Aber wenn Sie schon so polemisch sind, dann hätten Sie auch – Sie sehen das an den Punkten 7, 8 und 9, was Sie alles ablehnen, nämlich Anträge der Opposition – einen Schritt weiter gehen können. Das wäre meines Erachtens der erste Ansatz gewesen – und die Kollegin und Präsidentin der Lebenshilfe nickt (Abg. Scheucher-Pichler [ÖVP] schüttelt den Kopf) –, was wir auch als FPÖ gefordert haben. Aber du wirst gleich nicken, deswegen habe ich dir ja sozusagen im vorauseilenden Gehorsam anheimgestellt, dass du dann in weiterer Folge zu nicken hast.

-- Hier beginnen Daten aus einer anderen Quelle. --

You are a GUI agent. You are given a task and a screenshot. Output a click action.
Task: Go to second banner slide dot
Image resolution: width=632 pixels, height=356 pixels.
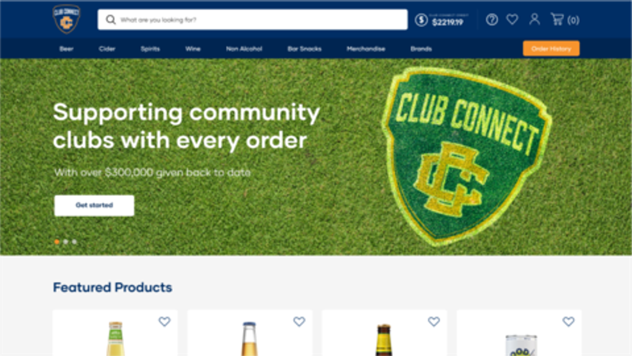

Wir wollten nämlich eine Ausweitung der 24-Stunden-Pflege haben (Abg. Gasser [NEOS]: Betreuung!), wir wollten eine Ausweitung dahin gehend haben (Abg. Belakowitsch [FPÖ]: Sie nickt eh schon!), dass Lohn statt Taschengeld für Behinderte bezahlt wird und dass echte Inklusion stattfindet, wenn es um Begutachtungen hinsichtlich Pflege geht. Das ist von der Opposition eingebracht worden, also reden Sie, wenn Sie sich hier herausstellen, nicht ständig davon, dass wir die polemische Truppe von der FPÖ sind, wenn wir rechtliche Forderungen eingebracht haben, denen selbst die Grünen zustimmen. Das heißt ja schon etwas, wenn Kollege Schallmeiner auf einmal sagt: Jawohl, Ragger, gut hast du es gemacht! (Abg. Schallmeiner [Grüne] – erheitert –: Das habe ich nie gesagt! „Gut“ habe ich nie gesagt!)
Das heißt, diese Themen sind am Ende des Tages notwendig; sie sind für unsere Menschen mit Beeinträchtigungen notwendig, sie sind aber auch für unsere Menschen, die in der Pflege tätig sind, notwendig. Das war das Einzige, was wir eingefordert haben, und daher – seien Sie mir nicht böse –: Sie betreiben jedes Mal, wenn Sie da rausgehen, das allgemeine Bashing der FPÖ! Ich sage es noch einmal: Ich bin Christian Ragger, ich bin das sachliche Gesicht der FPÖ. – Danke. (Heiterkeit und Beifall bei der FPÖ. – Abg. Wurm [FPÖ]: Ah! Ah! – Ruf bei der FPÖ: Das schönste! Das schönste Gesicht der FPÖ! – Weitere Zwischenrufe bei der FPÖ.)
14.50
Präsidentin Doris Bures: Nächster Redner: Herr Abgeordneter Josef Muchitsch.
Die angezeigte Rede ist noch nicht nach § 52 Abs. 2 GOG-NR autorisiert.